### TEXTE SOURCE
---
La sénatrice centriste du Rhône, Michèle Vullien, a souligné combien il était important d’assurer un « partage harmonieux de l’espace public, en n’oubliant pas les plus fragiles, et en ne donnant pas une image d’anarchie et d’une ville mal tenue ». Le Sénat a cherché à répondre à ce problème posé aux communes, compétentes sur la voirie.

Dans sa version initiale, l’article 18 du projet de loi d’orientation des mobilités (LOM) donnait bien une marge de manœuvre aux autorités organisatrices de la mobilité pour encadrer ces nouveaux services de partage. Mais beaucoup moins rigide. Au quatrième jour d’examen de ce texte, le Sénat a durci ce régime, en donnant la possibilité aux communes et intercommunalités d’instaurer une autorisation préalable à l’exploitation, pour la durée de leur choix.

La version retenue par les sénateurs fixe également davantage de cas de prescriptions que les opérateurs auraient à respecter. Là où le projet gouvernemental mentionnait surtout les mesures à prendre pour respecter les règles de circulation et stationnement, ou encore les décisions à prendre pour assurer le retrait des engins hors d’usage, les sénateurs ont étendu le champ des possibles.
---
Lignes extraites
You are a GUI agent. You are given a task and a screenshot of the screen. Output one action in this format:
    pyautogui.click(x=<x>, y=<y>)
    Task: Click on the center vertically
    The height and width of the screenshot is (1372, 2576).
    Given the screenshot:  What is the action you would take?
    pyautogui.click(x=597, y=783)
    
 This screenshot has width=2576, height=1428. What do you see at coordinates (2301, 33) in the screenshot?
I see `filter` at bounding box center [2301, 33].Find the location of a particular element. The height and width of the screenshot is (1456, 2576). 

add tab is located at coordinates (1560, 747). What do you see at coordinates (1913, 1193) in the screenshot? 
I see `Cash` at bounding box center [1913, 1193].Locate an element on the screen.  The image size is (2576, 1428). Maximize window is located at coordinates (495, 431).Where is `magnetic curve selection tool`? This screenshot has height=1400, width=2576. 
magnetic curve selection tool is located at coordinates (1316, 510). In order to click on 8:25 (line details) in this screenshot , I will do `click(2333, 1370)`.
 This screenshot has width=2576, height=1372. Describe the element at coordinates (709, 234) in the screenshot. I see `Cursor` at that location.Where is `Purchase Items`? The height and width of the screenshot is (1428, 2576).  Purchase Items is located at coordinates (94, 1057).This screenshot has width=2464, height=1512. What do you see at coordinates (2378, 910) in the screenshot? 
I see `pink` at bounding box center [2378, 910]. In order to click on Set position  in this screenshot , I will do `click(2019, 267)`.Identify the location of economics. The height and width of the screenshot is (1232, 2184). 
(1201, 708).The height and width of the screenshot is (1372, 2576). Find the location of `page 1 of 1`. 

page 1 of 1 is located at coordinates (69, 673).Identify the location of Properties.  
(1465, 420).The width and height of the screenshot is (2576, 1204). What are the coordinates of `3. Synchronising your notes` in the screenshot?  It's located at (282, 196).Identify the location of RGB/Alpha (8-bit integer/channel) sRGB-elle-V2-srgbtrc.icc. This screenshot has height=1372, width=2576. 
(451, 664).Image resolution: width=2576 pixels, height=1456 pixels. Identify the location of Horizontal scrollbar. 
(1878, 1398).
---
### CONSIGNE
Prolongez, s'il vous plaît, le texte sur l'examen au Sénat du projet de loi d'orientation des mobilités, en reprenant juste après sa dernière phrase.

### RÉPONSE ATTENDUE
La Haute assemblée permet ainsi aux communes de fixer une redevance d’occupation du domaine public, de limiter le nombre d’engins déployés par un opérateur, ou encore d’interdire la présence de publicité sur leur flotte (à l’exception de la promotion du service en lui-même).

La ministre renvoie à une concertation

Si la ministre des Transports se dit sensible aux problématiques posées par le Sénat, en reconnaissant que les collectivités territoriales devraient avoir un rôle plus important dans le dispositif, elle doute qu’un régime d’autorisation préalable « soit adapté ». Élisabeth Borne, qui était favorable à un retour à la version initiale de l’article, a précisé que la « concertation » allait se poursuivre « en tenant compte des orientations du Sénat » (le texte doit passer par l’Assemblée nationale avant le début de l’été). L’idée est de parvenir un à « un dispositif qui donne toute leur place aux autorités organisatrices de la mobilité et aux communes, et qui donne de la souplesse, afin d’éviter des procédures coûteuses, tant pour les acteurs économiques que pour les administrations. »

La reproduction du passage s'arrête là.